Autodidacte influencé au départ par les idées des philosophes du XVIIIe, obsédé par les inégalités et par la misère qu’il rencontrait partout et vivait le plus souvent, Babeuf n’a cessé dès 1789 d’entretenir l’esprit révolutionnaire afin d’instaurer une vraie libération de l’homme, le "bonheur commun" et "l’égalité de fait". Il meurt sur l’échafaud en 1797.

Textes choisis de Gracchus Babeuf  

La personnalité hors du commun de Babeuf a intéressé de nombreux historiens […]. D’une certaine manière, le XIXe siècle a « inventé » Babeuf en le construisant comme l’un des précurseurs du communisme, avec les réserves émises, comme on le sait, par Marx. Mais que lit-on de Babeuf, dont la pensée est trop souvent réduite au travail mis en forme par Sylvain Maréchal et connu sous le titre de « Manifeste des Égaux » ? Et peut-on encore l’associer à ce mot de communisme qu’on ne rencontre jamais sous sa plume ?
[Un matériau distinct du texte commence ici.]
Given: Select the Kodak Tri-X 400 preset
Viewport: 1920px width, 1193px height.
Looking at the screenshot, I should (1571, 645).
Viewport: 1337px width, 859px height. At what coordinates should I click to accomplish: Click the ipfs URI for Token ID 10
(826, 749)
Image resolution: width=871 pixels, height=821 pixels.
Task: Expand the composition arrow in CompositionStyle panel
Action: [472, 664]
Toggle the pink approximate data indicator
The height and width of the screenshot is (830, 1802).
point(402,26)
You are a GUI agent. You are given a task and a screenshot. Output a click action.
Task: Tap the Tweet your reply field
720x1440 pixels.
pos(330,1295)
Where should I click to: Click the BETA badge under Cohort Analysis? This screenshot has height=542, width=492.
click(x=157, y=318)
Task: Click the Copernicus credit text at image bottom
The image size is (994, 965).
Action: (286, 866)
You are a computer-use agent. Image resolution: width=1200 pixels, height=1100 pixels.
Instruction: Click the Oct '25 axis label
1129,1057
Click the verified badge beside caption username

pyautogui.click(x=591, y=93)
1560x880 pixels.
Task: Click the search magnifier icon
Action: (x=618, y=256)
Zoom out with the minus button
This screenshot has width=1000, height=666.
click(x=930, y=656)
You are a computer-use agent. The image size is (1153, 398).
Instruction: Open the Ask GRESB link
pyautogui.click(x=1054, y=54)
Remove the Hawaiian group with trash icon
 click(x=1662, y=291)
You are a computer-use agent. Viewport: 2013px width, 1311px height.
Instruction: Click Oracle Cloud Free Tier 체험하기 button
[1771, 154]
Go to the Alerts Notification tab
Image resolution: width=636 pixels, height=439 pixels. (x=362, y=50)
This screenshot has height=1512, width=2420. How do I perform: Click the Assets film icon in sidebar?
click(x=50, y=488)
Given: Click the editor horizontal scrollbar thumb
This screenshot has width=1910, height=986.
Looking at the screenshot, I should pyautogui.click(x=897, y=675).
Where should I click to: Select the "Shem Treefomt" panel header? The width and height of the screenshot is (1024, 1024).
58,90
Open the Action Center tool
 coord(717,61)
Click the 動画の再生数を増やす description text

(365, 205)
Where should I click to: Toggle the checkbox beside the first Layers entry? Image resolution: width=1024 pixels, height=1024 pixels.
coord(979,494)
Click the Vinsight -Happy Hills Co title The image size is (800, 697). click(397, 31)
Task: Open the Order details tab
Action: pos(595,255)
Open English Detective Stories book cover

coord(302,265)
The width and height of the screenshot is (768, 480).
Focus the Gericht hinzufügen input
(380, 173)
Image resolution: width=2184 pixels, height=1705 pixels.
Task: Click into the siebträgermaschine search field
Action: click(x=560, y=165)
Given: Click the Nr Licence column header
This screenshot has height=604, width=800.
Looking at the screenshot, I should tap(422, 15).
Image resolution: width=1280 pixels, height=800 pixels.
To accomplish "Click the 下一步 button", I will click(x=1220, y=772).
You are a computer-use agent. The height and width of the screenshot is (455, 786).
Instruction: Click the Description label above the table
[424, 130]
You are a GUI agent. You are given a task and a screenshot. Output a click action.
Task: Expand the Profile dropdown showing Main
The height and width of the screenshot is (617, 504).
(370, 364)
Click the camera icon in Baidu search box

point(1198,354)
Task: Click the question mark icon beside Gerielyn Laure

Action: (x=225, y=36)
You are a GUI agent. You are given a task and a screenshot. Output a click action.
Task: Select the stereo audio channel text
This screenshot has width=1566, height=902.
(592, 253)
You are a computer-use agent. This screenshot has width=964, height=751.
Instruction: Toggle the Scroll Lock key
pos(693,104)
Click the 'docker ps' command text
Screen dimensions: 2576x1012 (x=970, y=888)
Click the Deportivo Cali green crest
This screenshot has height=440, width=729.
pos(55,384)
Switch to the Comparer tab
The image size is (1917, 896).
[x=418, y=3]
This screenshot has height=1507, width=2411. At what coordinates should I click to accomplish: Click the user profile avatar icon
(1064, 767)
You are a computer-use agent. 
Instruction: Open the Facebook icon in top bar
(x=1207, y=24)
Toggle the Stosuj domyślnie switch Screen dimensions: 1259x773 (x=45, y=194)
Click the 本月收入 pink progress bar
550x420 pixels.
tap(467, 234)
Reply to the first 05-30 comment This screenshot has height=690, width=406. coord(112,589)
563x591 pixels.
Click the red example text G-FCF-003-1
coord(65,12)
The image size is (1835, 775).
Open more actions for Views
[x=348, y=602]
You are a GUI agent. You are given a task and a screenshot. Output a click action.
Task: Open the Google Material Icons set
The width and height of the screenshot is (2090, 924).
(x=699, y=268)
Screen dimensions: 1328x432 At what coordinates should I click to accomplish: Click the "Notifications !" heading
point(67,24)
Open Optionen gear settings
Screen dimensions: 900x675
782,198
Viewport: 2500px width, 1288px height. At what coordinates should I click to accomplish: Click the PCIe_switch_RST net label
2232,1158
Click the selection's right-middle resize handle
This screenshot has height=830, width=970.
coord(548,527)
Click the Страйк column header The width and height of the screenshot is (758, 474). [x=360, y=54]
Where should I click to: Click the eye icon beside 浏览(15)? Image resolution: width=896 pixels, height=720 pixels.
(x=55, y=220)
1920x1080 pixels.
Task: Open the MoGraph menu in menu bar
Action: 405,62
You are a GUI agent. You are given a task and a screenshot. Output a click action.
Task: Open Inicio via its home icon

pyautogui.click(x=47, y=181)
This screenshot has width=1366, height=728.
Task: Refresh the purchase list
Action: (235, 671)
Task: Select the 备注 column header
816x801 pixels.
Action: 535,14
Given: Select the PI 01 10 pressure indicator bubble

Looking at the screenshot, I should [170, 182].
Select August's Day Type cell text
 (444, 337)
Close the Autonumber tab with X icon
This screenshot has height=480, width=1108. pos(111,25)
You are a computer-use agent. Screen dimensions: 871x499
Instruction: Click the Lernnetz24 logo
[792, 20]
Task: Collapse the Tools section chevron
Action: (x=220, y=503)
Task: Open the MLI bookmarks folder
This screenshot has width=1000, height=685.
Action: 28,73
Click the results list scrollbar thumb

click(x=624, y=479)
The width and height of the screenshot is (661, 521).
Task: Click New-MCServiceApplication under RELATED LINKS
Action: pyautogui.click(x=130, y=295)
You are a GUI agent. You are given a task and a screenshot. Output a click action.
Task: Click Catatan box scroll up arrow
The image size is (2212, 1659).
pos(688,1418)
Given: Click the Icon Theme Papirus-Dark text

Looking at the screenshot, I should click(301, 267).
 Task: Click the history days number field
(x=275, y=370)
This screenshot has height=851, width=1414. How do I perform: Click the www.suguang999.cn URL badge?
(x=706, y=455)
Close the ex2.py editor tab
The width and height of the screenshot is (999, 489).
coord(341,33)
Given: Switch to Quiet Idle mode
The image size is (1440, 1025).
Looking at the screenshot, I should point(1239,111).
On trouvera dans ce volume près de 300 pages d’écrits de Babeuf, contextualisés et commentés par Claude Mazauric qui, par ailleurs, a rédigé une forte introduction prenant à la fois la forme d’une biographie classique et celle d’une biographie intellectuelle, élargie à une époque, la fin des Lumières qui voit Babeuf se former de manière plutôt autodidactique. On observe donc l’émergence du futur « Marat de Picardie », sa très forte sensibilité à l’inégalité, son parcours politique, sa progressive radicalisation, motivée par une déception croissante face aux tiédeurs réformatrices des révolutionnaires, y compris jacobins. En 1793, François-Noël devient Gracchus et entend agir pour la promotion de la loi agraire.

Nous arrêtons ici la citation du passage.